■ Given task 1: List each line of the entries below that contains the word "button".

=== Text passage ===

Finally, it is noted that, in Region I, since the blade power penetration is unable to
overcome the internal friction, the clutch disengages the blade from the CVT. Thus, the
generator and VDM with the air tank form an independent system to generate electricity.
This mode is especially meaningful while the system is experiencing a black start.
3.2.2. Variable Displacement Machine
The variable displacement machine (VDM) is the core component of a compressed
air subsystem. It provides a mechanical linkage between the blade power and compressed
air storage power. A VDM is a reversible machine that can work as a compressor or an
expander to produce or consume the compressed air depending on the setting of internal
actuators.

=== Records supplied ===

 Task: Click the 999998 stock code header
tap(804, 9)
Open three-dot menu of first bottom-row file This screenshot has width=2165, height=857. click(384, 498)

===
=== Records supplied ===

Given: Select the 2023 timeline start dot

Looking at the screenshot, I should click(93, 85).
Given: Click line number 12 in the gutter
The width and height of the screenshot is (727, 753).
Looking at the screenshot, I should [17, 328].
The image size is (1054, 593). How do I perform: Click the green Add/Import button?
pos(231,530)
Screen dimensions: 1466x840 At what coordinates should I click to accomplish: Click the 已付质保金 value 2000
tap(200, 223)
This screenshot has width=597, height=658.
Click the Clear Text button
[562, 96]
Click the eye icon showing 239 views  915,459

===

■ Given task 2: According to the text passage above, which components form an independent system to generate electricity in Region I? List them.

■ Complete answer 1:
The image size is (1054, 593). How do I perform: Click the green Add/Import button?
Click the Clear Text button

■ Complete answer 2:
- generator
- VDM
- air tank